The expenses were initially paid at least partly by the Federal Home Loan Banks in the districts in which they were incurred.
Gray, a former senior vice president of Great American First Savings Bank and a former aide to President Reagan, has been under fire for months from several savings-and-loan industry executives who object to his strict-regulation philosophy.
Gray, whose four-year term expires in June, has previously asserted that his critics are “disgruntled” savings and loan industry executives who “don’t like a tough regulator.”

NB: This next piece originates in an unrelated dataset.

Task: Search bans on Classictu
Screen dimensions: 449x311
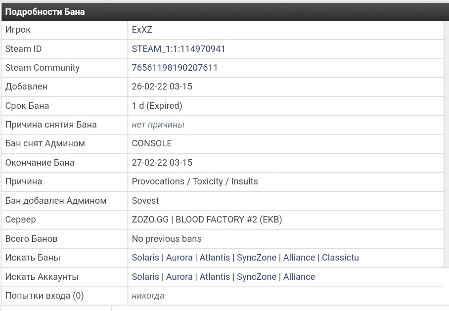Action: pyautogui.click(x=340, y=258)
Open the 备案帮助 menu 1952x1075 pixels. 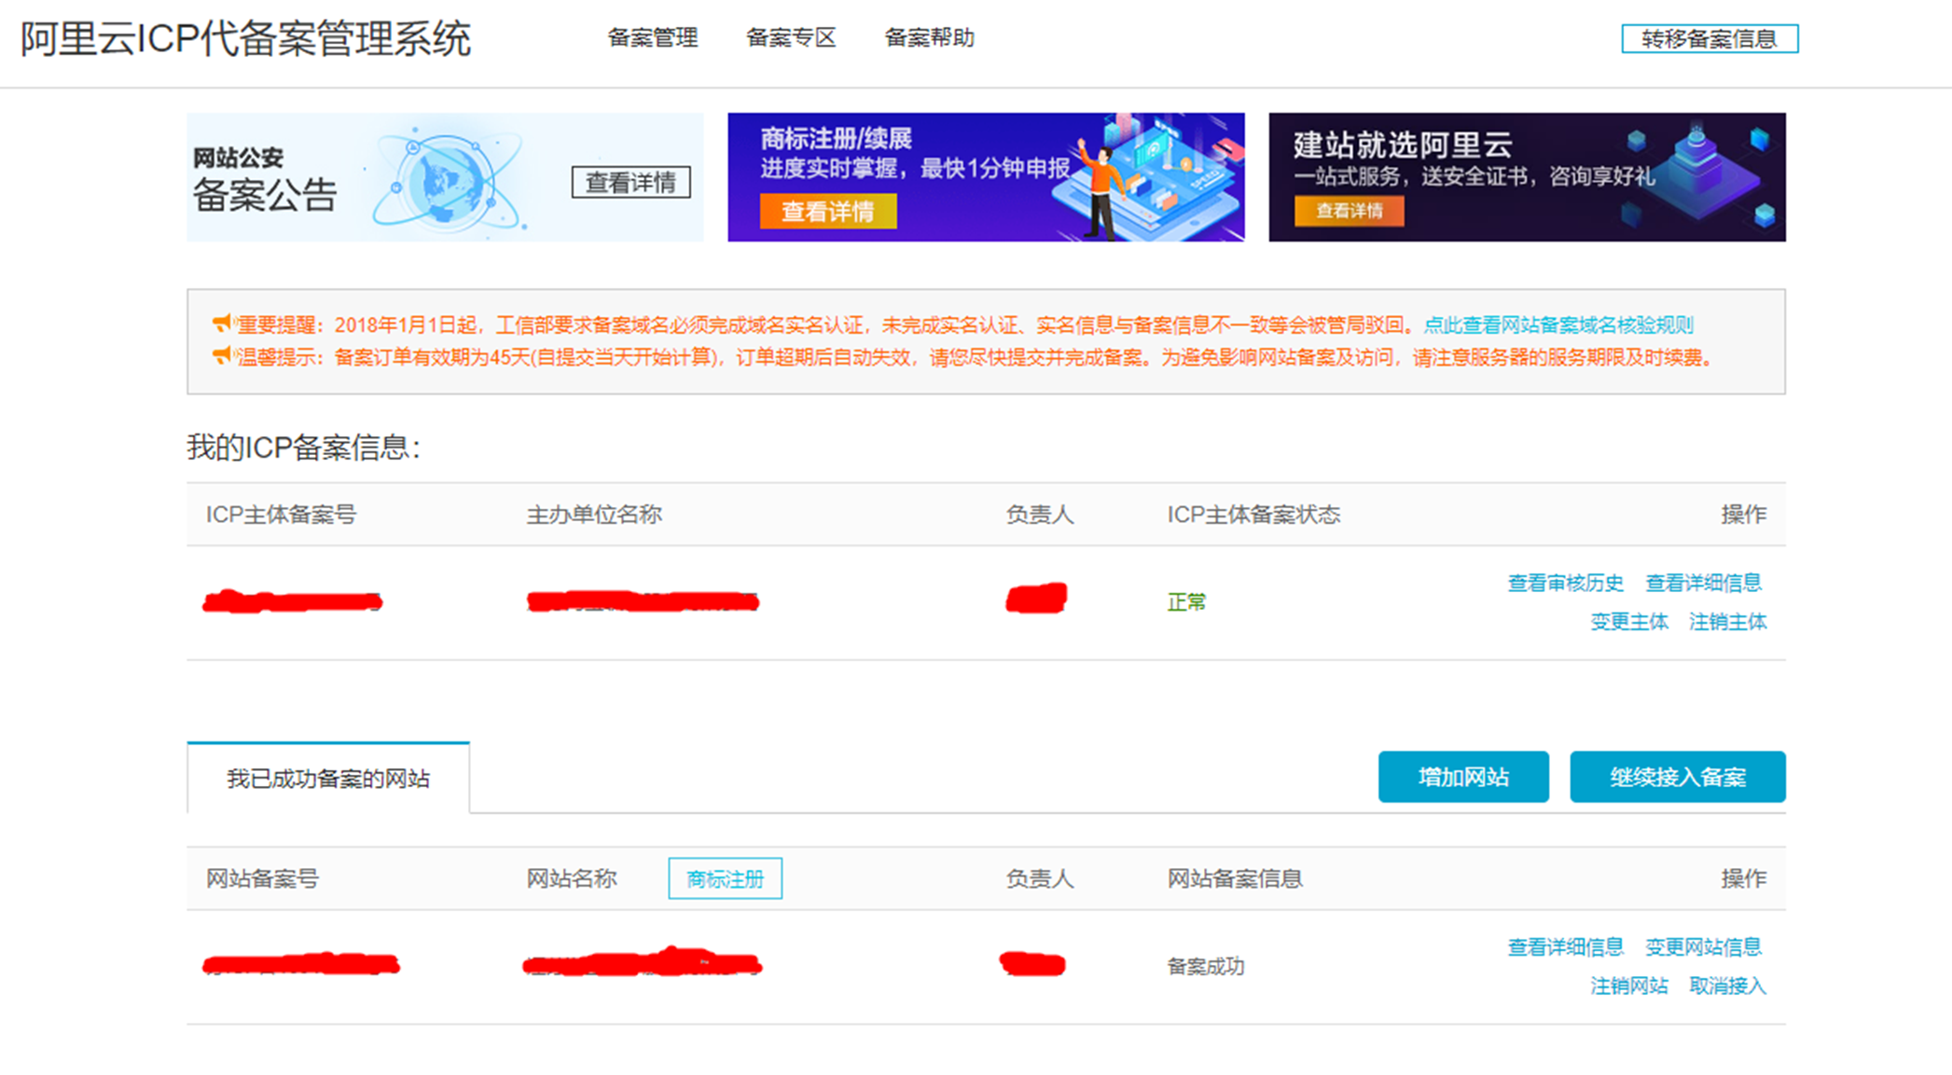tap(929, 38)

Gray chartered the private jet during a meeting of the 12 bank board presidents in Indianapolis because he was unable to book a commercial flight to Monterey, Calif., to see his dying father, Morgan said.
“The doctor said that if he didn’t get there by morning, he wouldn’t see his father alive again,” Morgan added. Gray’s father died about four months later.
Morgan also said that Gray paid the bank board $11,000 on Monday for more than three years of travel expenses relating to his wife, Monique.
Gray, who is also under investigation by the Office of Government Ethics for his travel and entertainment expenses, intended to reimburse the bank board for the airplane charter, but “in the press of business and after the event was over, it slipped his mind,” according to Shannon Fairbanks, bank board chief of staff.
Monique Gray’s expenses were paid back so that Gray could “avoid any possible appearance of conflict,” Fairbanks said.
Attorney Morgan said it has been a “historical practice” for the 12 regional Federal Home Loan banks to “cover travel expenses of spouses.” Although Gray followed that practice, Morgan said that the bank board chairman “thinks it’s a legitimate area for re-examination.”
In October, Gray reimbursed the Federal Home Loan Mortgage Corp. (Freddie Mac) $1,425 for expenses he incurred during a 1985 trip to Europe. Gray repaid the agency for tickets to tennis matches at Wimbledon and for two nights’ lodging for his wife and children in Switzerland.
Freddie Mac documents released earlier show that the government-chartered agency also paid bank board staff and members’ expenses for green fees at Pebble Beach and chauffeured sightseeing limousines in London. Some of those expenses were later paid back to the agency.